It’s strange that the article says the white collar worker in nyc and small business owner in suburban Texas are not the same market. To many businesses they are in the same market. McDonald’s Home Depot etc they don’t make different products for those two individuals
Author here. I think this thread is mixing two very different kinds of markets, so let me clarify the scope of the argument.
I agree with the point that markets are often defined by legal and operational systems — how contracts work, how labor is regulated, how payments and compliance function. That’s exactly why country or jurisdiction boundaries sometimes matter a lot.

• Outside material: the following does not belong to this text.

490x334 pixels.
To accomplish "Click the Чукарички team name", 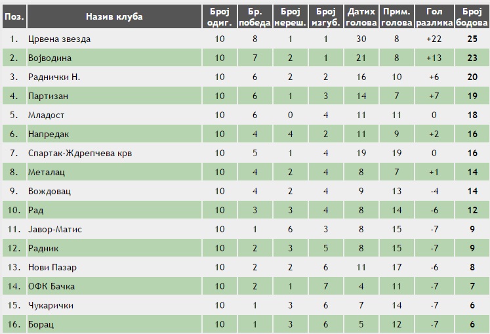I will pyautogui.click(x=51, y=305).

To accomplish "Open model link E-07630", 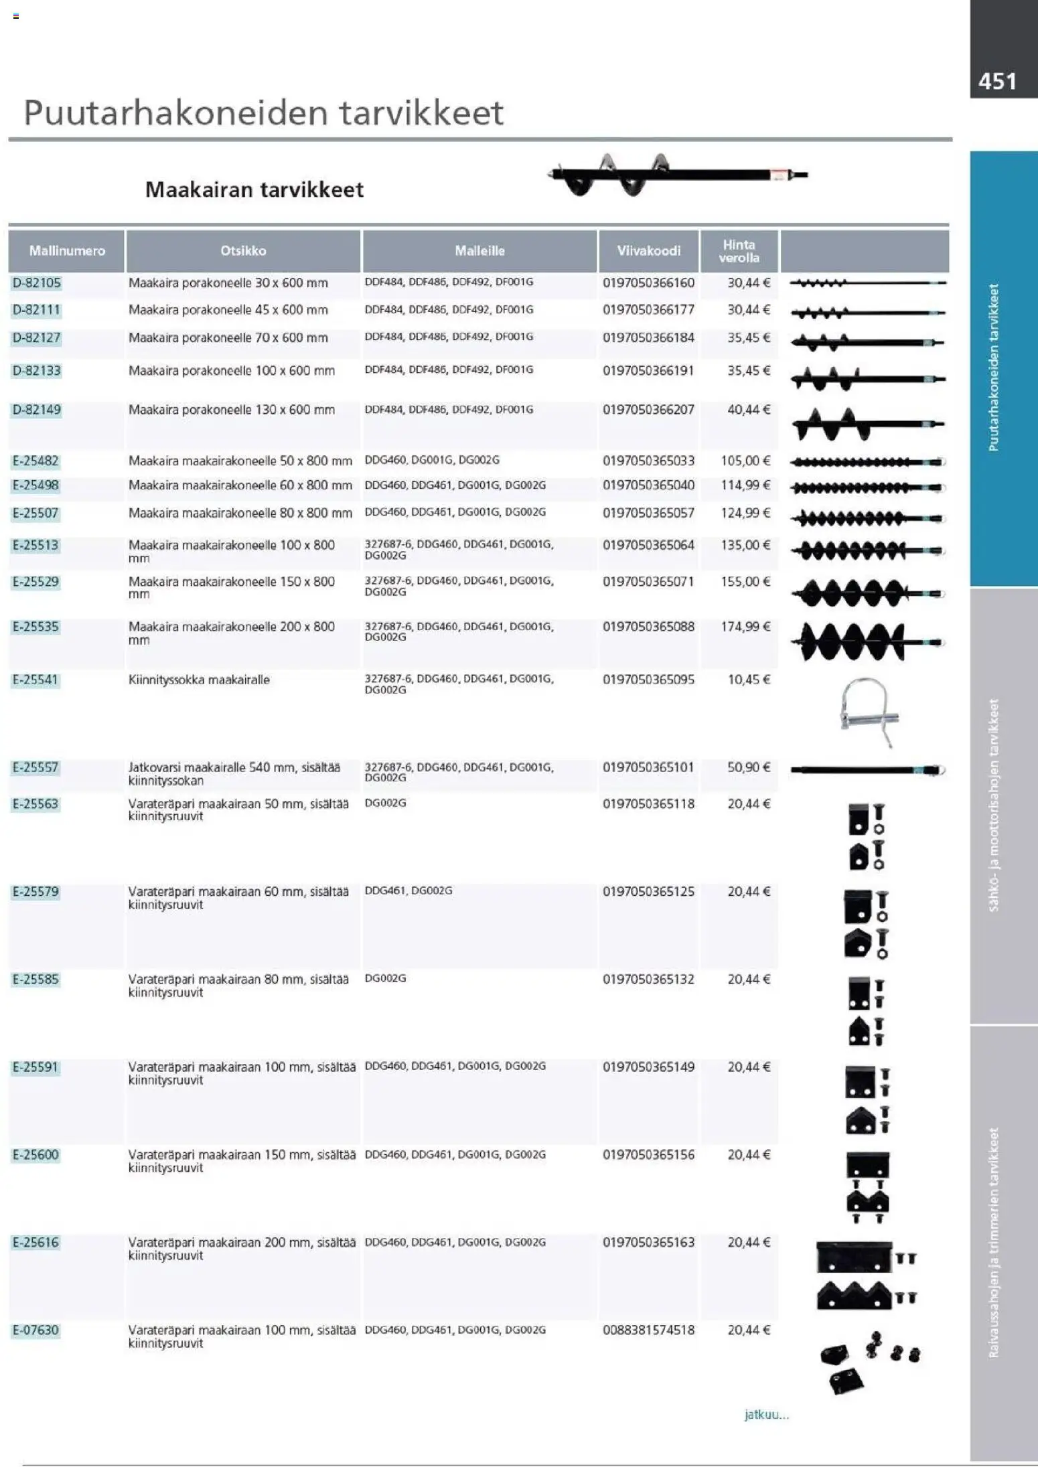I will tap(35, 1330).
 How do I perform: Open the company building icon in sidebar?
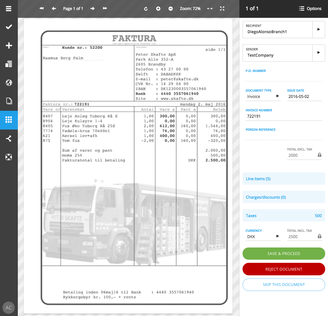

Where I think we’re talking past each other is the Home Depot / McDonald’s examples.
Those are low-involvement, highly standardized, commodity-style businesses. Their products, pricing logic, and purchasing situations are intentionally broad. In that world, a white-collar worker in NYC and a small business owner in suburban Texas can absolutely be treated as “the same market” for many decisions, because the offer is designed to ignore sharp differences.
The article isn’t arguing against that. It’s explicitly about sharper products — especially startups, B2B tools, workflow software, education, compliance-heavy or behavior-changing products — where the purchasing situation narrows quickly.
In those cases, what matters isn’t whether two people can physically buy the same thing, but whether the same offer survives the same constraints and produces the same outcome. Authority to buy, risk tolerance, institutional expectations, and default alternatives diverge much faster there, even within the same legal system.
So yes, commodity retail is a valid counterexample — but it’s also a special case. The failure pattern the article is pointing at shows up when teams implicitly assume their product behaves like a Big Mac or a box of nails, when in reality it behaves more like a change in how work, learning, or decision-making happens.
That mismatch is where “same country = same market” becomes dangerous
home depot doesn't have lucatations in Mahattan - I don't even need to check that made up fact to believe it. The market in manhattan cannot support home depot as it opperates in the Texas suburb. Even if they do happen to have a store there it would have to be different.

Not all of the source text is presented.